Task directions
Go line by line through the entries below and copy those containing the string "pixels".

━━━ Input ━━━

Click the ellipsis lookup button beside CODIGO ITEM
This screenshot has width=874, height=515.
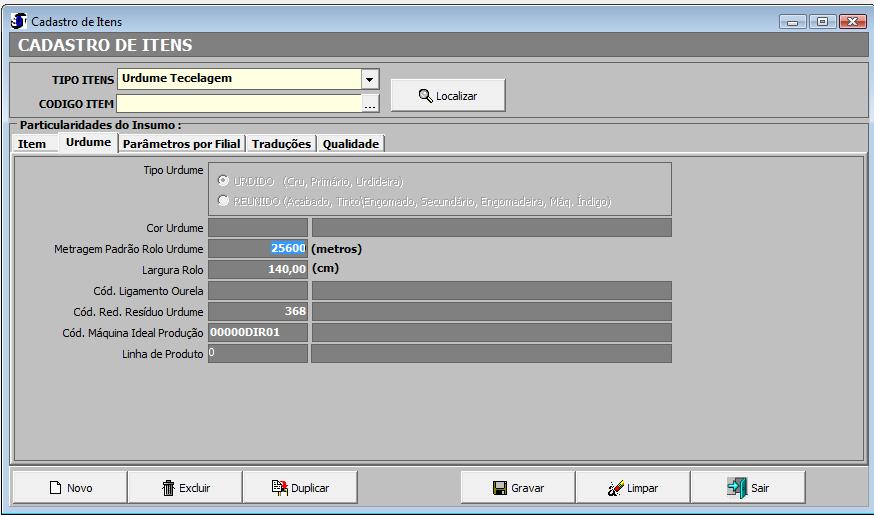(370, 104)
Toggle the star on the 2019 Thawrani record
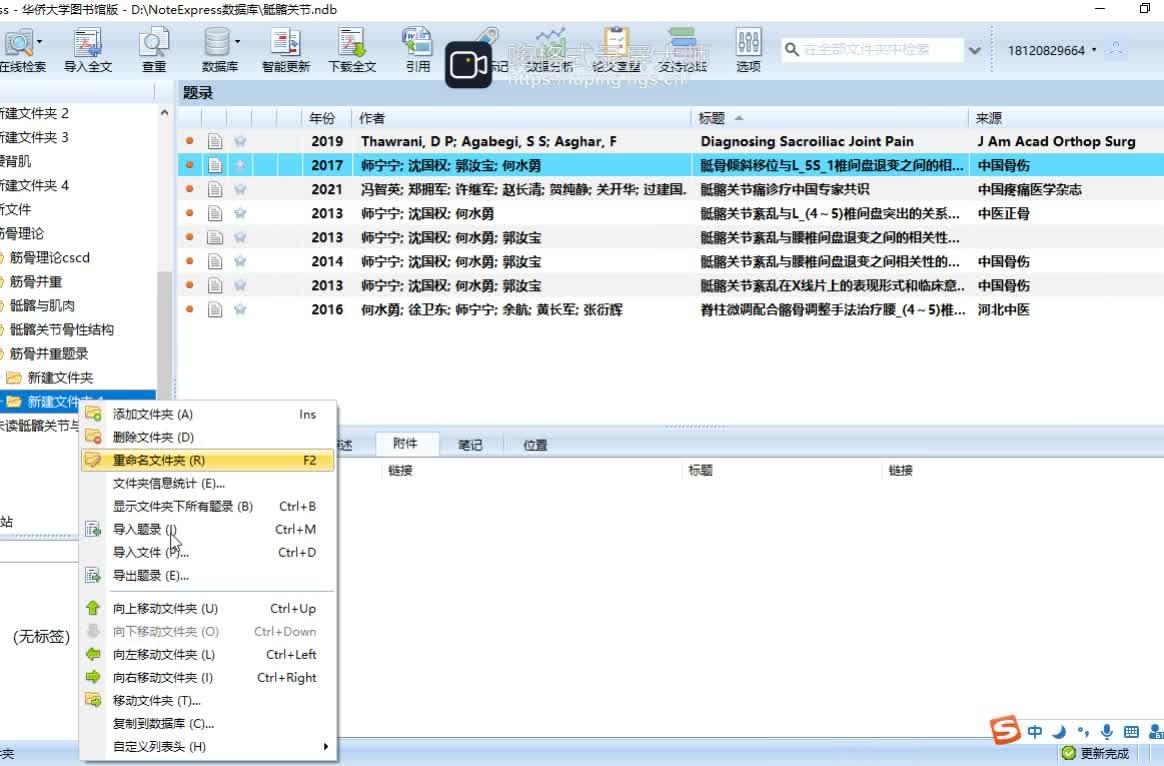 click(238, 141)
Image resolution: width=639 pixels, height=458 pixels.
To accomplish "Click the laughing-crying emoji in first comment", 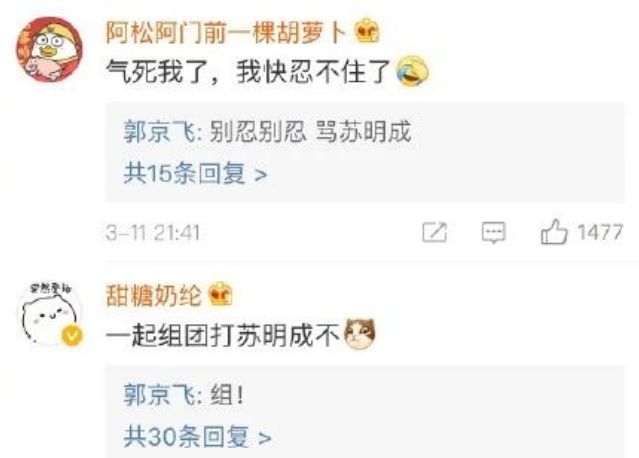I will pyautogui.click(x=412, y=71).
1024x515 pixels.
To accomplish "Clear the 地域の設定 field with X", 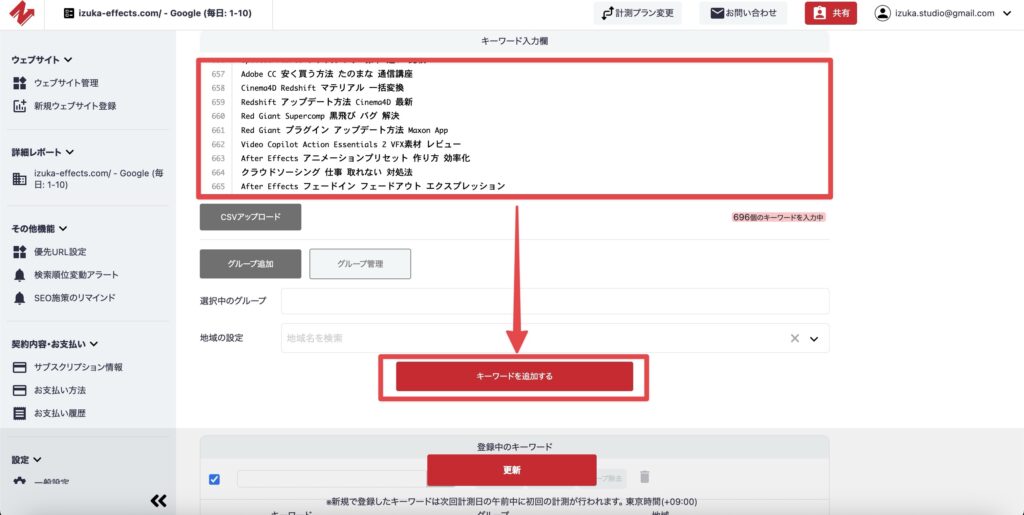I will [795, 339].
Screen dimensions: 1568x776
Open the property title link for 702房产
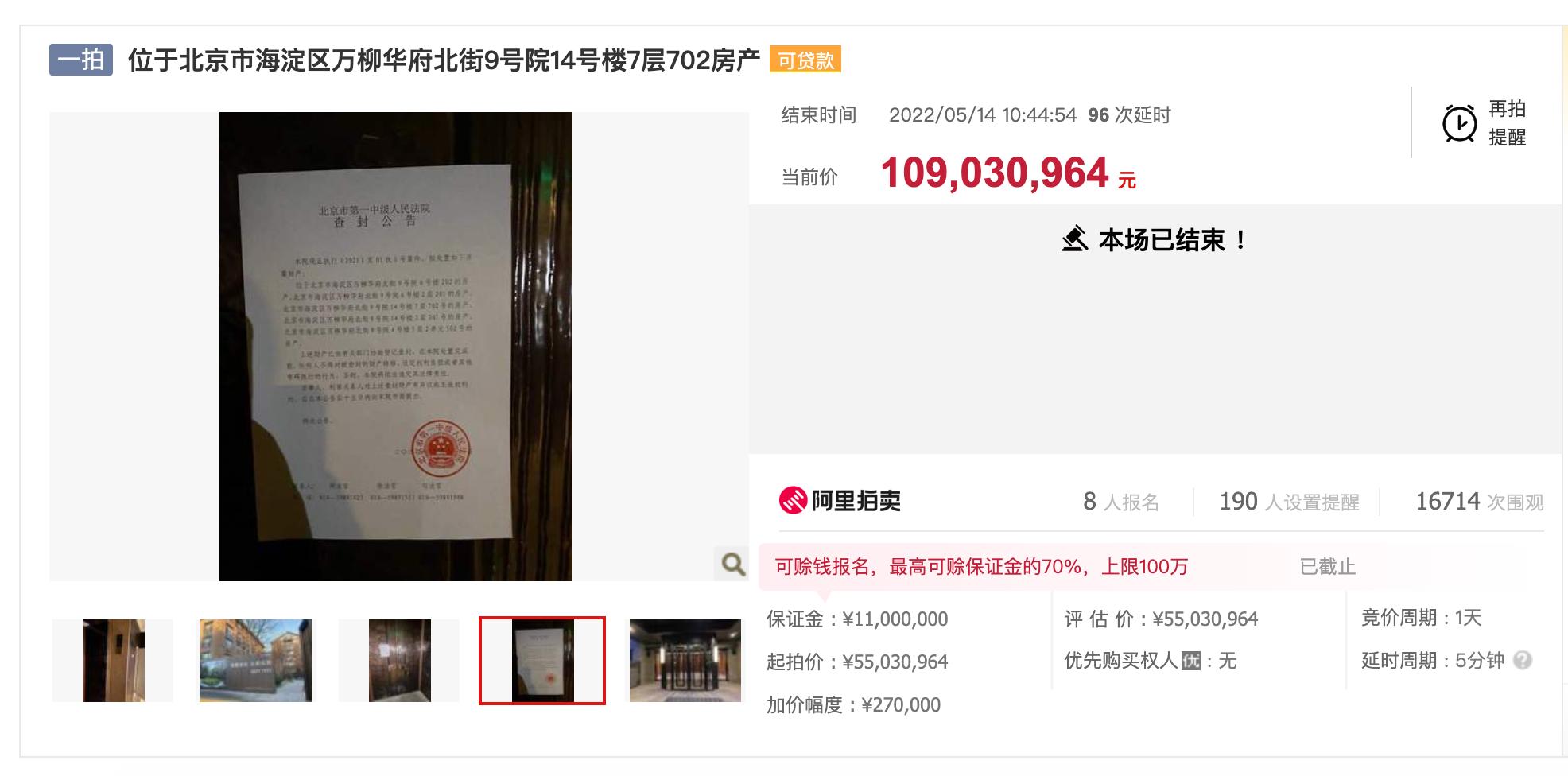[x=444, y=60]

━━━

Final answer
Image resolution: width=639 pixels, height=458 pixels.
1024x515 pixels.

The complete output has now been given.